Thibaudeau and front squat

Another exercise that I really like is the front squat. While you can’t really replace the back squat as an overall strength-building, the front squat can be a superior exercise in many regards. For olympic lifters it’s an obvious must since it is part of the clean. But for bodybuilders, especially those with longer limbs, it can be a better exercise than the regular squat to build the quadriceps. With IFBB pro Patrick Bernard I use the front squat for half of the workouts. 1/4 of the workouts use the regular back squat and 1/4 use the safety bar squat.

MORE ABOUT THE FRONT SQUAT

There is no doubt that properly done squats will jack up your lower body like no other exercise. If you would have asked me 10 years ago which lift did I see as the « king of lifts » I would have answered the squat (back then I was squatting 6 days a week as an Olympic lifter and it was my better lift). Today I »d have to say the deadlift or clean & press mostly because of the lack of upper body involvement in the squat compared to the other two movements. Regardless there is no doubt that squatting is a key component to any program aimed at maximizing physical development.

Here are several reasons I often prefer the front squat:

a) The front squat is superior to the back squat when it comes to building the quadriceps. And from my experience, guys with bad squatting leverages (long limbs, shorter torso) get a lot more out of front squats than back squats. The later leading to more glutes and lower development and very little quads building.

b) While the back squat is superior to the front squat to build the lower back, hamstrings and glutes, these muscles groups are more effectively developed with deadlifting. One of the key thing in selecting the main strength movements is to have as little crossover as possible. Since we have the deadlift to take care of the glutes, hamstrings and lower back it is smarter to invest our time with the front squat rather than back squat.

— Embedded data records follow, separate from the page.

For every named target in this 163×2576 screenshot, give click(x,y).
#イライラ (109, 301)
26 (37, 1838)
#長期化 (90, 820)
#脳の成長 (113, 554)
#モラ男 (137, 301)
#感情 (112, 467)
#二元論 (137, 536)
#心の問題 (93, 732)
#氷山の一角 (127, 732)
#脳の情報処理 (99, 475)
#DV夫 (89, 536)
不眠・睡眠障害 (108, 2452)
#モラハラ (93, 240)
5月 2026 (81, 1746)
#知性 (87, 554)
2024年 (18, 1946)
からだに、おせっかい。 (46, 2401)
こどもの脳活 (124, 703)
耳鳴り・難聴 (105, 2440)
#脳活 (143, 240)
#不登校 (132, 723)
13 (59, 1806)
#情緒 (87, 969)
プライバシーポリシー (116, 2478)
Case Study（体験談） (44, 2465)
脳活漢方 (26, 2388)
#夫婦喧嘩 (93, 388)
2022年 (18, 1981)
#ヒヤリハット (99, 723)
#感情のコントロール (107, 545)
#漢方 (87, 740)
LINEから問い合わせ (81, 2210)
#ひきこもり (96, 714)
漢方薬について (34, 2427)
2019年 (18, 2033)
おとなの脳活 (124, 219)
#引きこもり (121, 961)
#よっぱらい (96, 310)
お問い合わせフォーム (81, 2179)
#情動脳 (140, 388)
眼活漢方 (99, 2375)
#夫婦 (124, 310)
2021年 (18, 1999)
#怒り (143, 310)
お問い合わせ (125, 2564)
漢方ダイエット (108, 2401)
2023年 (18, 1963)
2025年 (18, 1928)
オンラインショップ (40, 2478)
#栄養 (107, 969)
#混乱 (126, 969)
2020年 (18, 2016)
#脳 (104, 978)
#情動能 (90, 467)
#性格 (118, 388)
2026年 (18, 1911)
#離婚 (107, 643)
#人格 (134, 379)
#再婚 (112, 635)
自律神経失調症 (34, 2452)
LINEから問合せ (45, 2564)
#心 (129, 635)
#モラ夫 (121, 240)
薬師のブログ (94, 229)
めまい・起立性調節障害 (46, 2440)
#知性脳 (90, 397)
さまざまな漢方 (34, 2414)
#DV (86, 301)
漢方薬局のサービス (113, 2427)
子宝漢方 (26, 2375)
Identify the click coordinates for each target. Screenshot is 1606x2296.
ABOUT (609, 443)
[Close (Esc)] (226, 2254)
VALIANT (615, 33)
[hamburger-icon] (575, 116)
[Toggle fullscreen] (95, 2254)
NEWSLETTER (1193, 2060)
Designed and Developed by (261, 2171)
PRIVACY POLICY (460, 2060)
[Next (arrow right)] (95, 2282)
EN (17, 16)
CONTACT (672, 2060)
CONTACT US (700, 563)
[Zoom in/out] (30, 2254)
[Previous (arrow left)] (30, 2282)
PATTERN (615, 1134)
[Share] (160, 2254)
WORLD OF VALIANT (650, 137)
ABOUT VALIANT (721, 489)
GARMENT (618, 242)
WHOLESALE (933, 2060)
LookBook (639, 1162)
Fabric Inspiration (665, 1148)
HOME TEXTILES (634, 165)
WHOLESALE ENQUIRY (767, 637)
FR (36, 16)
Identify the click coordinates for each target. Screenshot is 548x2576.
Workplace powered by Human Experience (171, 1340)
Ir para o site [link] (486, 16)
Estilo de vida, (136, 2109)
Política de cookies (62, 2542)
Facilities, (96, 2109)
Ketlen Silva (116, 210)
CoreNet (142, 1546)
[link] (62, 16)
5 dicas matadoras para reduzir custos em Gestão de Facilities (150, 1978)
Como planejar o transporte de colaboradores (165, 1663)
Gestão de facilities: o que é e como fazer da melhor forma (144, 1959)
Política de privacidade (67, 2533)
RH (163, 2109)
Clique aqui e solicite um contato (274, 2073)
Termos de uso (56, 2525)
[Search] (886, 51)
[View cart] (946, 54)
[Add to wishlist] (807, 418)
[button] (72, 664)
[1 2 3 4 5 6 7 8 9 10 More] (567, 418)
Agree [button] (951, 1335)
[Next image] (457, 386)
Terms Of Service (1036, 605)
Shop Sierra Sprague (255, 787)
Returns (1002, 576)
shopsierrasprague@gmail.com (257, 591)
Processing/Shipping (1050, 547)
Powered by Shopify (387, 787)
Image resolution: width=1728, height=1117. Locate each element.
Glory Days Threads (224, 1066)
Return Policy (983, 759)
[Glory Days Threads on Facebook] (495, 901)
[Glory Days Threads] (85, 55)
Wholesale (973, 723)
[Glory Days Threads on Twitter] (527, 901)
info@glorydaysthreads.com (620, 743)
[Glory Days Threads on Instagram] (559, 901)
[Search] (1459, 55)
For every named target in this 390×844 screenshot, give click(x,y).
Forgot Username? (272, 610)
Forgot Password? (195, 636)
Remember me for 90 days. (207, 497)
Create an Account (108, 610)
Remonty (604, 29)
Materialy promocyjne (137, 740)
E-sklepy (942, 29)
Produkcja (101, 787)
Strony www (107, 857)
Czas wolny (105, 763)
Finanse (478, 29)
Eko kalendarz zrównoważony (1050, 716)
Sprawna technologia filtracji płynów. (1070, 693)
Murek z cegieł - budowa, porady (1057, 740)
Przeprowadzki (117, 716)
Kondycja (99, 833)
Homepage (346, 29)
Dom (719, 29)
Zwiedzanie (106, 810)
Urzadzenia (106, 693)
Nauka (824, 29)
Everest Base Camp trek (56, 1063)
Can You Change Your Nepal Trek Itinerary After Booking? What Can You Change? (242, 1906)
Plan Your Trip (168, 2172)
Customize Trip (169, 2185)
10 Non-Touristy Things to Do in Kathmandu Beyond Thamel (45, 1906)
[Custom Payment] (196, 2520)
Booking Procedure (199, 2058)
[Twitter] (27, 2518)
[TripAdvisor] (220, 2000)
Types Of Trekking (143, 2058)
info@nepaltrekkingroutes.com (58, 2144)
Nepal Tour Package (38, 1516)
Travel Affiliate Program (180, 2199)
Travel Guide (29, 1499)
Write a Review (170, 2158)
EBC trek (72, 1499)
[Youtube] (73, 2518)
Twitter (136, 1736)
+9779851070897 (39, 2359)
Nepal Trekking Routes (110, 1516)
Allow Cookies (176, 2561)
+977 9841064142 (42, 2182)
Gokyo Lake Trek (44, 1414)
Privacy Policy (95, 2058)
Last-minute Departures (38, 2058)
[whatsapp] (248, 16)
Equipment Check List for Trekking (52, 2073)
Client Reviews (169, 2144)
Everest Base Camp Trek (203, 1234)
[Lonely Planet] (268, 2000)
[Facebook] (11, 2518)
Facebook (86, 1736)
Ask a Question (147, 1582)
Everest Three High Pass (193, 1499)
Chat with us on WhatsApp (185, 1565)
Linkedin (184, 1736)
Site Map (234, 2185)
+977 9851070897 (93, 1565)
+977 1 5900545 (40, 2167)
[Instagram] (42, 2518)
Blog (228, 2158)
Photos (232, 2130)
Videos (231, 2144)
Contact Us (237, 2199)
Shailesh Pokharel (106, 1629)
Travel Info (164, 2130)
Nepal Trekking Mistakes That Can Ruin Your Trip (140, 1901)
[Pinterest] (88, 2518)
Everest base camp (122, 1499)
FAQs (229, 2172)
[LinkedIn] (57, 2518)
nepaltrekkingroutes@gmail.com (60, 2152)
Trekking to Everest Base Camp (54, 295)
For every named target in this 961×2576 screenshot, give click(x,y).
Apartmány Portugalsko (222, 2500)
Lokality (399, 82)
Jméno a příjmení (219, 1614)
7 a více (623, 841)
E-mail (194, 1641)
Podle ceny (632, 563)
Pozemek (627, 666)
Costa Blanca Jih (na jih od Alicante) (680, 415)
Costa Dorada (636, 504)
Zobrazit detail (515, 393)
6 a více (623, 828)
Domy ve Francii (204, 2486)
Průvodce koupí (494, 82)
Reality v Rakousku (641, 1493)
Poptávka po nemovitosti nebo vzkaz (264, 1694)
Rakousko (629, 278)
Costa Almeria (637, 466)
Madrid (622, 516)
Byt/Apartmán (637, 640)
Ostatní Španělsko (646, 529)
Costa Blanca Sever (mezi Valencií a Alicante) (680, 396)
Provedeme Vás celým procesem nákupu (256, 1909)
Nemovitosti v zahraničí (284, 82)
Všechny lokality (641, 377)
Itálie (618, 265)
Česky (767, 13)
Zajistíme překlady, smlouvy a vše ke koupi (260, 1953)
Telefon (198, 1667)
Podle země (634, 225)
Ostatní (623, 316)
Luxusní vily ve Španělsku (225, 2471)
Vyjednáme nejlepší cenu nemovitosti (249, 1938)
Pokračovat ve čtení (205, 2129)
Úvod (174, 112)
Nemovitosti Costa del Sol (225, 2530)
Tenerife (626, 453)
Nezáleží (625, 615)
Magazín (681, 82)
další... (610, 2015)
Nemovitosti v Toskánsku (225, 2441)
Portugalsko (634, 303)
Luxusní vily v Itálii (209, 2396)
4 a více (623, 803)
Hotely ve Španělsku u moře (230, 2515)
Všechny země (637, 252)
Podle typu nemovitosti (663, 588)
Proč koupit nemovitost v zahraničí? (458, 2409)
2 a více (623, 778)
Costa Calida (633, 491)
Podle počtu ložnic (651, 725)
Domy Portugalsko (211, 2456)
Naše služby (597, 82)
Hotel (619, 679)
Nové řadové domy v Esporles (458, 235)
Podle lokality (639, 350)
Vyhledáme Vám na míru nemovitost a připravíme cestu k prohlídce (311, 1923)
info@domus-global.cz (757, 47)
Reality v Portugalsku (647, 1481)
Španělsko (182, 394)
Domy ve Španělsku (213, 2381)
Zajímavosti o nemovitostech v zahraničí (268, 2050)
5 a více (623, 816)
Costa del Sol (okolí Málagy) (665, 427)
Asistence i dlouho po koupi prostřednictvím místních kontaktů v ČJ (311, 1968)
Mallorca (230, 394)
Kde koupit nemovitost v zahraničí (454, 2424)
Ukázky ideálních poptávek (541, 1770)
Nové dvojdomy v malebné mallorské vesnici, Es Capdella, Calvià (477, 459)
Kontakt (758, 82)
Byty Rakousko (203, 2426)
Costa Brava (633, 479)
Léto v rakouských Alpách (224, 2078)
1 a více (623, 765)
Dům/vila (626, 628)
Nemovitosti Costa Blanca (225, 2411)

c) The front squat has the added benefit of being a great exercise to strengthen the mid upper back and also stresses/stimulates the trunk (core) more so than back squats.

d) The front squat is safer. First, since you cannot use as much weight because of the leverage you have, the joints (especially knee joint) are under less pressure than with the back squat. Also, if you miss a rep it »s much easier to drop a front squat than to drop a back squat safely.

e) It »s easier to achieve a deep squat position without bending forward in the front squat than in the back squat.

For these reasons, the front squat will be our main squat variation.

Front squat grip: The ideal front squat grip is the « front rack », also called the « clean rack, which is similar to the ideal position when catching a power clean on your shoulders. In that position the hands are on the bar (either with the hands closed or open), the bar is resting on the deltoids and is touching the throat and the elbows are held high.

This is the position that allows for the back upper back position. It also has the greatest transfer to other lifts such as cleans, power cleans, push presses and jerks.

If you are not flexible enough yet to use a proper front rack I recommend using straps to help you hold on to the bar. I also recommend working on improving your mobility since getting into the front rack position will be very important for any type of cleans as well as push presses and jerks. The proper way to solve that mobility issue is included later in the book.

The front squat grip I would not recommend is the traditional cross-armed/bodybuilding grip where you put the bar on the shoulders and hold it with crossed-arms. First of all you have very little control over the barbell this way but more importantly such a grip puts you more easily in a rounded upper back position which is something we want to avoid when doing front squats.

Now, the front squat isn’t simply a « back squat with the bar held in front ». A lot of people squat (especially if they learned from powerlifters) by breaking at the hips first (sitting back) then bending at the knees. You don’t do this with a proper front squat: it will make you bend forward and make the lift more complicated.

You initiate the front squat by breaking at the knees first, then you sit straight down (try to being your butt between your heels). This will allow you to stay upright more easily. However it requires ample ankle and hip mobility. In that regard the front squat can even become a diagnostic tool: clueing you on areas that needs more mobility work.